Actif dans ce milieu par le biais de mon entreprise depuis 19 ans, je suis en mesure d’en voir l’évolution. Au cours des dernières années, j’ai cofondé une association www.acchf.ca , et voyagé partout au Québec à mener des ateliers d’information et de sensibilisation aux potentiels et risques afférent au développement de la filière, à prononcer des allocutions à des groupes intéressés, à former des cueilleurs et des entrepreneurs, à discuter avec les instances gouvernementales concernées et à travailler avec les institutions d’enseignement et de recherche. Je fais partie d’un groupe informel pancanadien dont la raison d’être est l’échange d’information entre les provinces. www.royalroads.ca/cle . J’ai aussi publié un livre et co-animé avec ma fille une série de 23 émissions sur les plantes sauvages à Télé Québec. J’en tire plusieurs conclusions, je fais des constatations et je me pose toutes sortes de questions.
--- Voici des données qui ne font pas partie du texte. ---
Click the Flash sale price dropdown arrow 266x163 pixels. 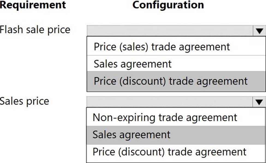pos(259,31)
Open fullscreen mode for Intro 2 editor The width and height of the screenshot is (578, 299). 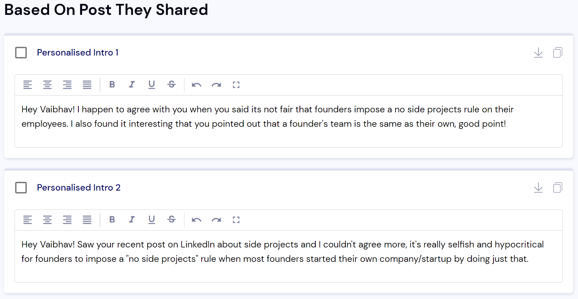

La première question, celle qui prime sur toute autre, est celle de la pérennité des espèces. Au Québec, 68 plantes vulnérables ou menacées, dont quelques unes à potentiel commercial comme l’ail des bois, le gingembre sauvage et le carcajou, bénéficient d’une protection juridique par le biais de la Loi sur les espèces menacées ou vulnérables. Cliquez ‘plantes menacees quebec’ ou consultez le site www.mddep.gouv.qc.ca/biodiversite/especes/index.htm . Mais à mon avis, ce n’est pas suffisant. Les cueilleurs professionnels devraient obligatoirement suivre une formation qui intégrerait des notions de conservation des espèces. Notre industrie a aussi besoin de protocoles de cueillette dont la responsabilité incombe au Ministère des ressources naturelles et de la faune (MRNF). Certaines aires sont protégées et aucune cueillette n’y est permise. On doit obtenir une permission pour cueillir sur des terres privées. Quant aux terres appartenant aux peuples des Premières Nations, nous avons ici et là un droit légal d’y faire une cueillette. Mais pas un droit moral. Je crois qu’une cueillette sur les territoires autochtones ne doit se faire qu’avec la collaboration ou l’assentiment des propriétaires.

La filière, somme tout encore marginale, est appelée à grandir. Sommes-nous en mesure d’assurer que cette croissance ne se fera pas au détriment de la ressource? Je ne crois pas. Et c’est à nous d’y voir.